Honestly? The Borderlands team is playing its cards close to the vest for now. The game’s officially announced, but so far, marketing’s focused on teases about story, Loot Vault changes, and—yes—another iteration of Psychos wielding things they probably shouldn’t. News cycles are obsessed with the “gameplay evolution” and what wacky dialogue lines players will meme to death. It feels like this:
- Story rumors: “Will Tiny Tina finally dethrone Handsome Jack for most screen time?”
- Loot speculation: “Rainbow rarity, or nah?”
- Crossplay: Mostly “when, not if.”
But it’s definitely expected. If you’re holding out for a press release titled “CROSSPLAY IS HERE!”—well, don’t set your alarm just yet, but don’t give up hope either.
Why Does Crossplay Matter for Borderlands 4?
Borderlands fans run the wildest mix of platforms I’ve ever seen—Steam diehards, PS5 junkies, those random folks who insist on Stadia (RIP). Every friend group seems split. Sometimes, I’ve spent longer figuring out “Which Borderlands is on what for who?” than actually playing. The moment crossplay became a thing in Borderlands 3, suddenly our weekly loot runs weren't a tech support session.
There’s something seriously magical about being able to jump straight into a raid with friends on any device. Honestly, I remember one night last year: We planned to run the Takedown, but our “team” included two Steam folks, an Xbox Series X guy, and, weirdly, my cousin who was on Amazon Luna (How? Why? Still don’t know).
Thanks to crossplay, nobody had to sit out. Loot, chaos, and jokes—just Borderlands at its most “Borderlands.”
Without crossplay, Borderlands 4 would feel old-school in the worst way, like trying to play online with dial-up.
Borderlands 4 Cross Progression
If you’re wondering about cross progression in Borderlands 4, that’s a little murkier. In Borderlands 3, the system wasn’t exactly elegant—if you swapped from Xbox to PC, you couldn’t carry your vault hunter over without some hacky save file maneuvering. The hope is Borderlands 4 will finally nail this.
Just imagine:
- Start in your living room on console.
- Pick up where you left off on a laptop while “working remotely.”
- Sneak a quick grind on cloud streaming while the boss isn’t watching (not recommending… just, you know, imagining).
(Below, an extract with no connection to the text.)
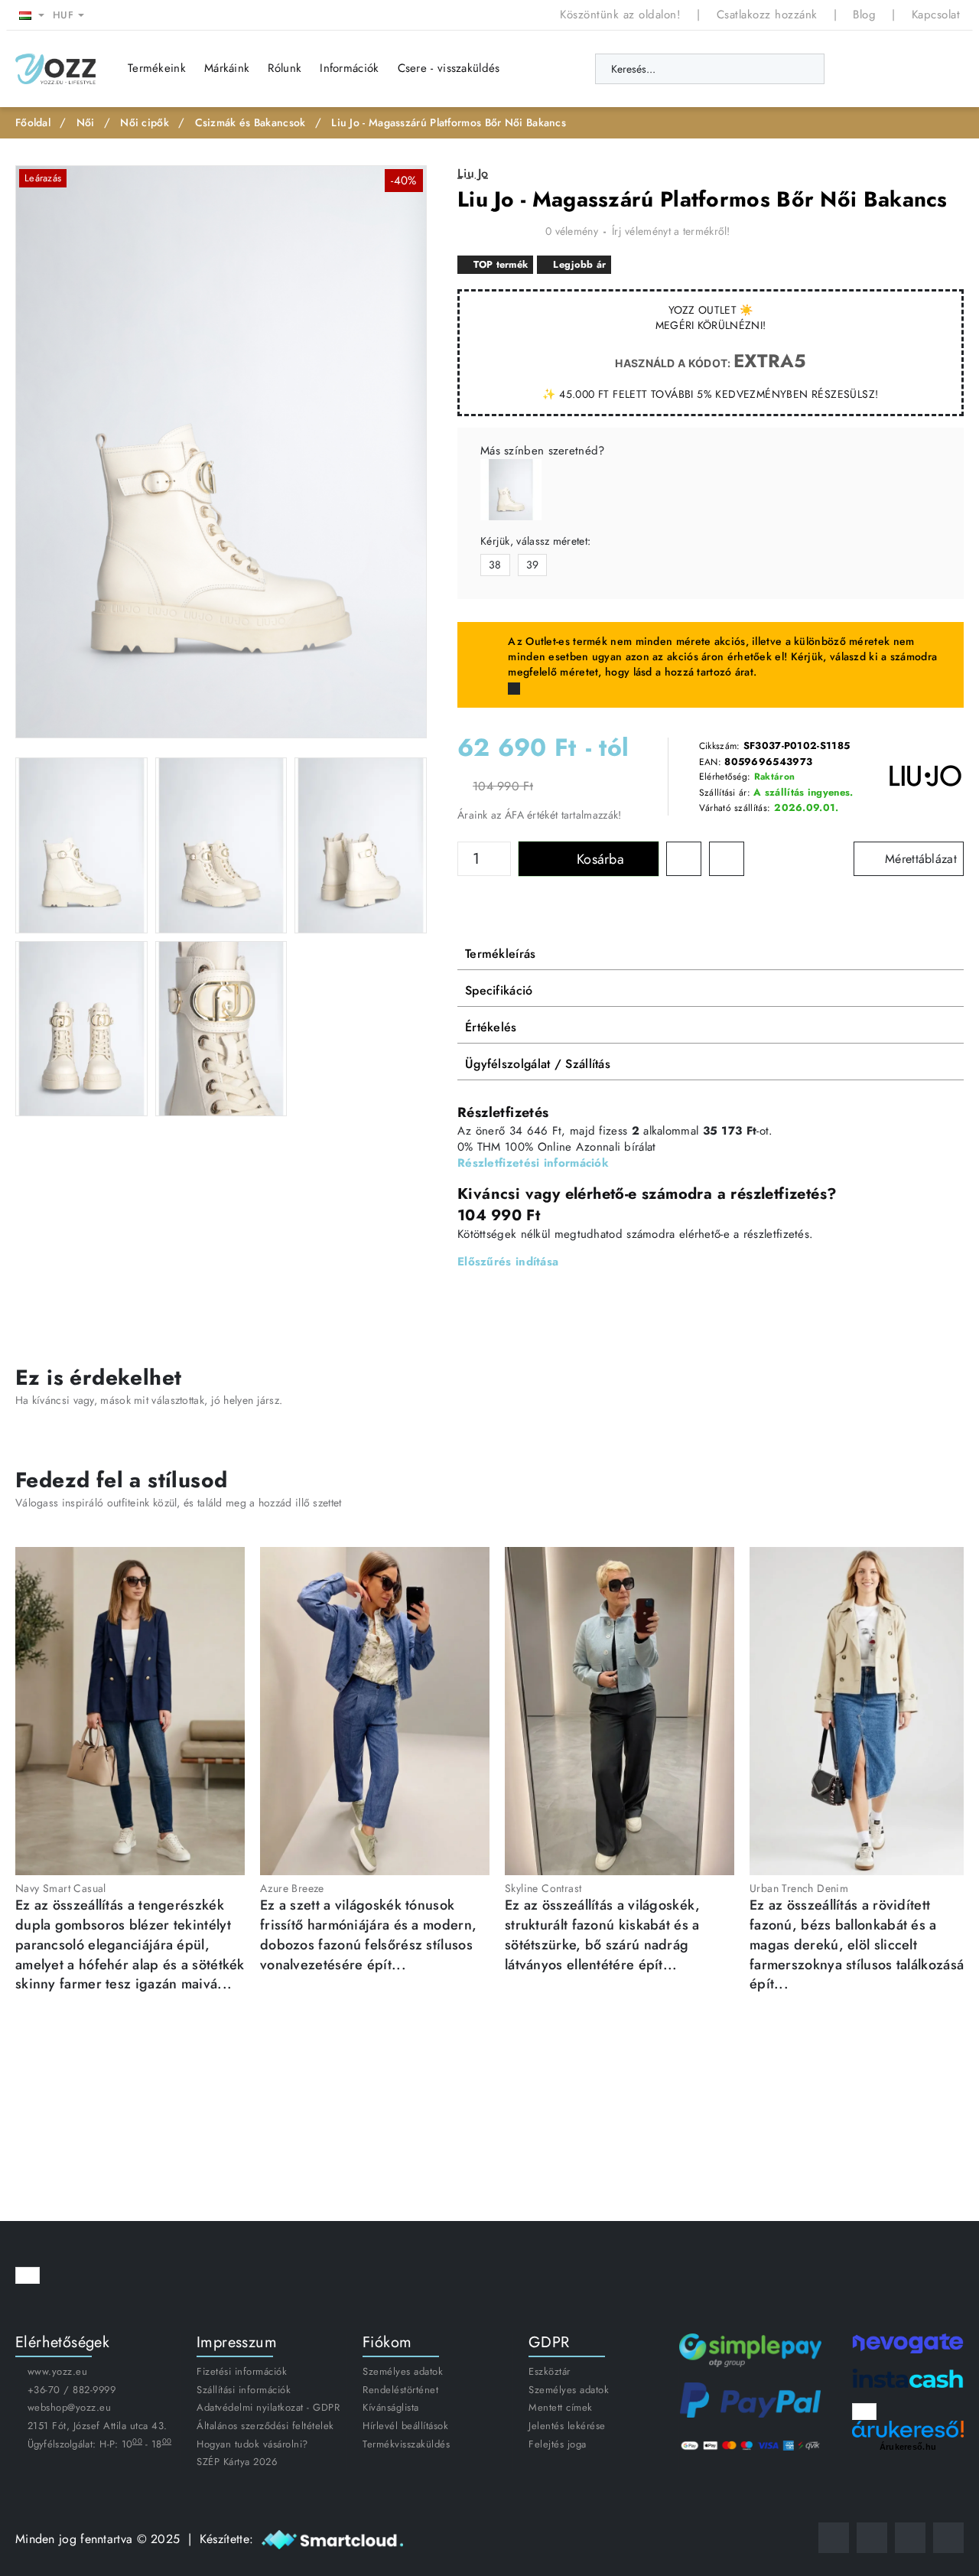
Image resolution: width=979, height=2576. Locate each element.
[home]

Right now, most modern shooters and looters offer it (see Destiny 2’s blissful cross-save). There’s real hunger for a future where your loot, characters, and skill tree survive no matter what device you’re slumming it on that week.
Personally, after grinding for a rare legendary for hours, if I lost it because of a platform switch, I think I'd actually weep.
Borderlands 4 could finally make cross progression a thing you don’t have to Google a workaround for. But… until the official FAQ says “yes,” it remains a very hopeful rumor.
Is There Any Reason Gearbox Would Skip Cross-Features?
If you think about the Borderlands community, it’s all about sharing—theories, loot, bad puns, hilarious boss stories. Funnily enough, the only real obstacle might be “platform politics” (Sony and Microsoft sometimes play hardball over crossplay features).
But, given recent industry moves, those walls are coming down faster than a Psycho charging into a rocket.
If Gearbox is watching what fans actually care about, they know crossplay and cross progression are deal-makers. Nobody wants to feel locked out; everyone wants to play with friends, period.
Will Crossplay Be Available Day One?
Most likely, but with a caveat. Borderlands 3 didn’t launch with crossplay—it came later—but that was years ago when studios were still “testing the waters.” In 2025, a big shooter without day one crossplay would just look dated. Odds are, Borderlands 4 will let you squad up across platforms from the start—or at least close enough that it doesn’t feel like forever.
Expect messy launch week shenanigans (“Why can’t I invite a PS6 player yet?!”), but that’s part of the fun.
Or, brace for a slick, seamless crossplay feature and get ready to loot like a happy bandit.